You control the entire group at once. When you tell them to move; the entire group moves. When you tell them to attack; the entire group attacks. Simple enough, and by itself, not a bad start for a game, but the actual control method is troublesome.
In order to move your troopers, you click a spot on the screen and they’ll start walking there…nothing wrong with that. To have your troopers attack, you right-click an enemy…nothing wrong with that either, but when you have these two methods of control in a game where you need to shoot at enemies and keep moving to dodge their fire, things get awkward, especially since this is supposed to be a casual title.
To top it off, you can’t hold down the left mouse button to keep moving to wherever the cursor is, which seems like a really curious omission. No harm would have been done to the game if they’d just let players move their troopers around with the keyboard and use the mouse to attack enemies, and it’s not like the game couldn’t use keyboard controls for technical reasons. To throw grenades and use other items you need to control-click. It feels like an artificial limitation that just makes the game harder by making it more awkward. This is especially annoying because of the game’s progression system.

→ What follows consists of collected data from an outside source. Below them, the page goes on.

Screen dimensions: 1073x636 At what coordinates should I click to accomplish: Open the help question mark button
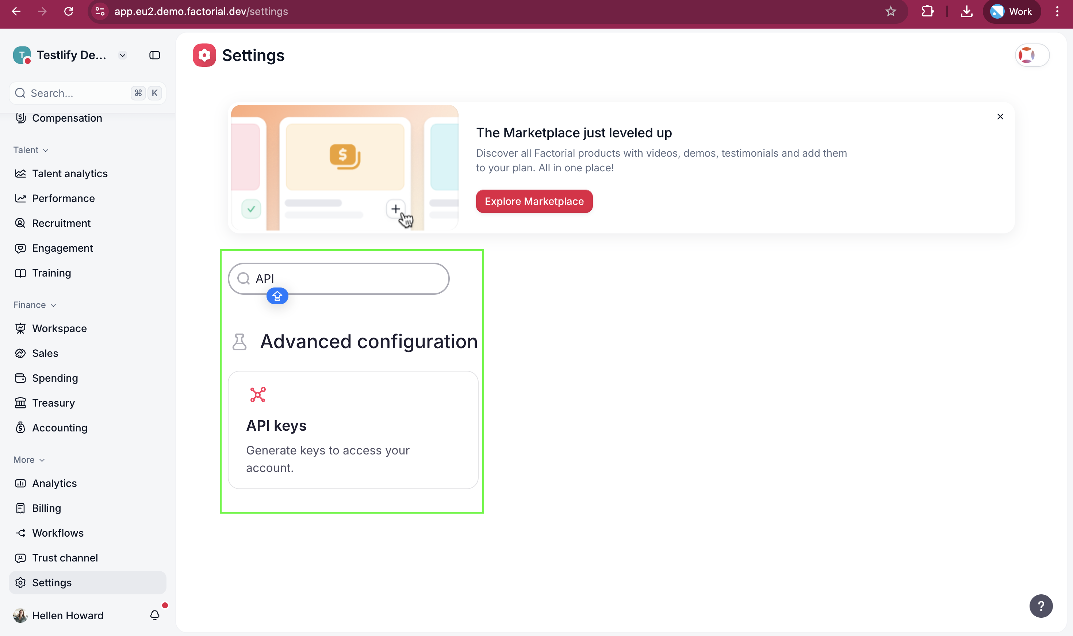(x=1041, y=606)
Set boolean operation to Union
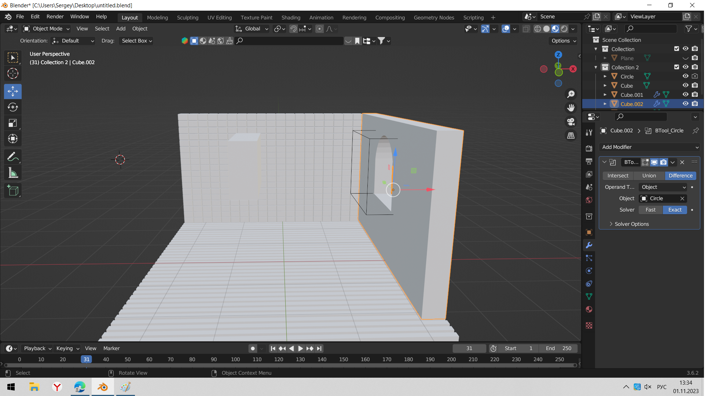Image resolution: width=708 pixels, height=396 pixels. tap(649, 176)
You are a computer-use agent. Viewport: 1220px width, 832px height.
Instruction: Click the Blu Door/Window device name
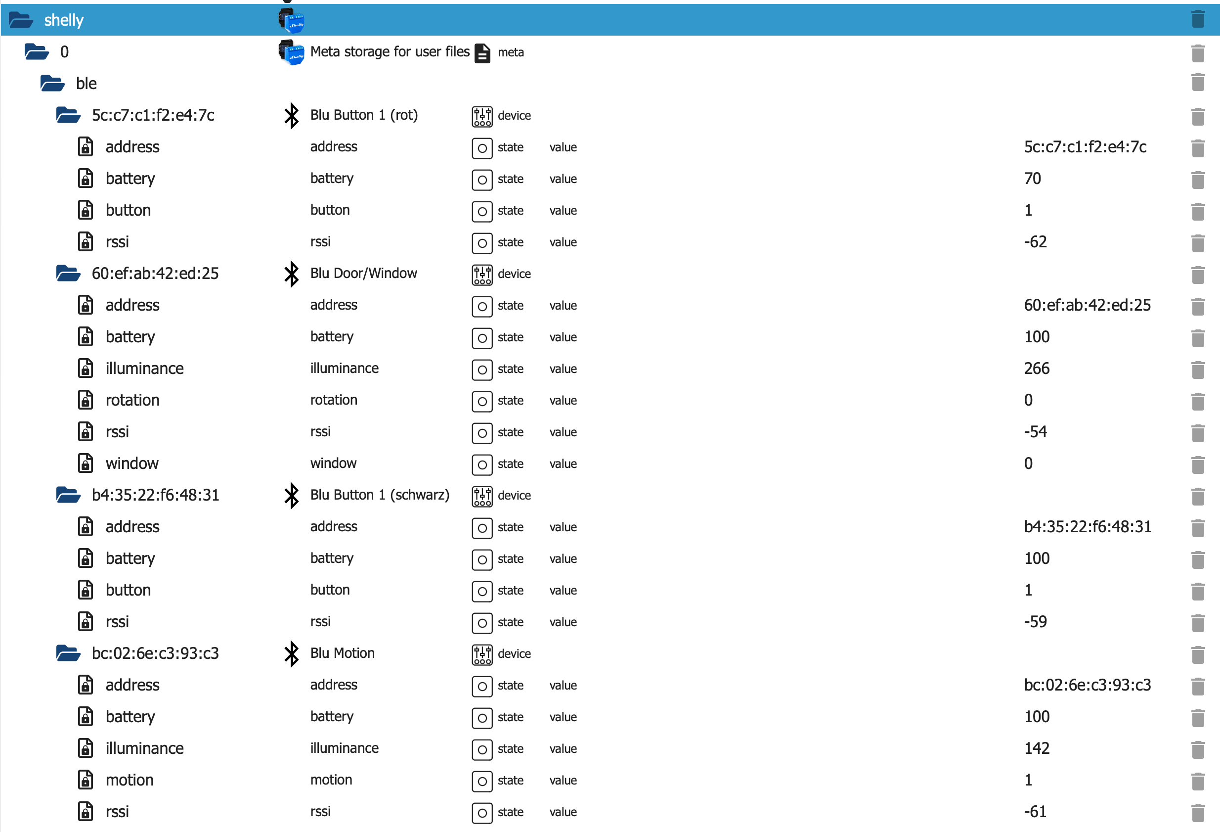pyautogui.click(x=363, y=274)
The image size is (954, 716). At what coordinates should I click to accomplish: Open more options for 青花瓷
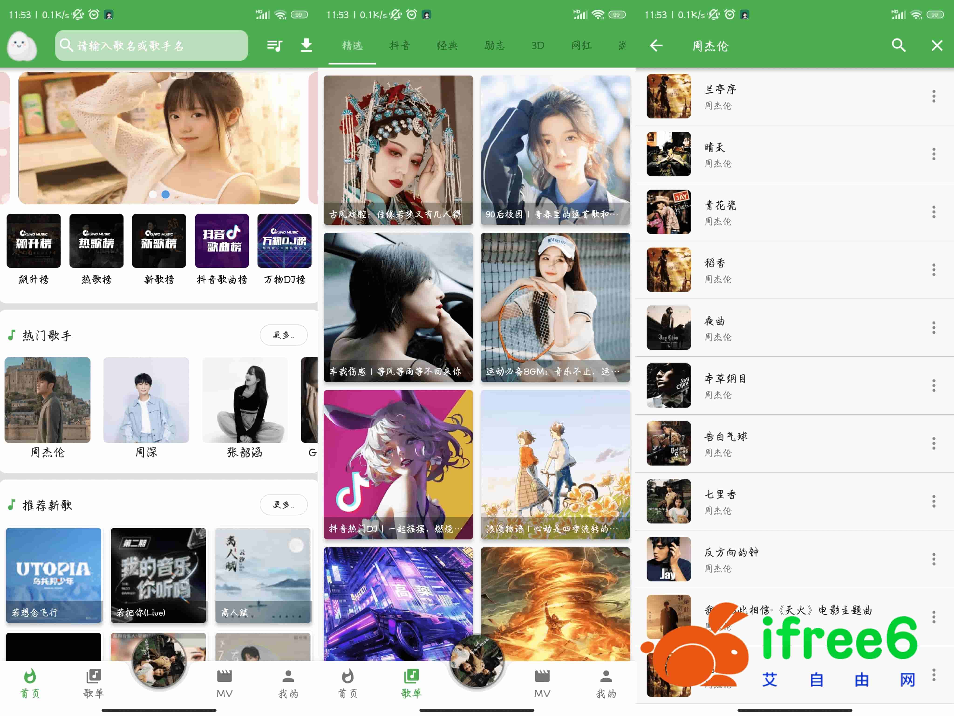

As you complete the game’s missions, your troopers will rank up and grow more capable. However, if one dies, they’re dead forever and need to be replaced with a green recruit. This, by itself, isn’t a bad thing, but when you combine it with the awkward controls, it’s especially irritating. When you’re struggling to move your men out of the line of fire while delivering their own attacks, it’s annoyingly difficult to avoid enemy attacks. You’re going to lose troopers, and not because of tactical mistakes. You’re going to lose them because movement is awkward, and surprise attacks are alarmingly common.
Less permanent, but much better-implemented, is the game’s point system. You get points for shooting enemies, completing objectives, and other standard video game activities, but here, the points you earn can be spent on a variety of temporary power ups. You can hire specialist troops that can fight with you for a mission, buff your attacks, call in air strikes, and other nifty things. This system is probably the best thing in the game, but it’s not enough to save it.
While the graphics and environments look good, the game’s aesthetic is also a little weird. The troopers are, as the name implies, tiny. They have big heads and short bodies and their voices are high-pitched and funny. In short, they look cute. However, I wouldn’t consider it totally light-hearted, because when you shoot enemies, they fall down screaming in a pool of blood. While most games about soldiers tend to take place in any time other than contemporary times, the soldiers here wear what are recognizably modern-day uniforms and spend a lot of time fighting in desert environments, reminding me about the real-life conflicts going on in there. It wouldn’t bother me quite so much if the game decided it wanted to look silly or if the game wanted to be a parody of current events, but this mash-up of styles leaves it feeling more than a little uncomfortable.
There have been mobile games that have made good transitions to the PC, but the translation from mobile to PC has to be done competently. 99% of what you do in this game is either moving or shooting, and when the controls for moving and shooting just plain don’t work like they should, it’s hard to recommend this game to anyone. Regardless of however Tiny Troopers worked on mobile devices, I can’t stress enough that the PC version is something to avoid. Your $10 can be put toward much better applications.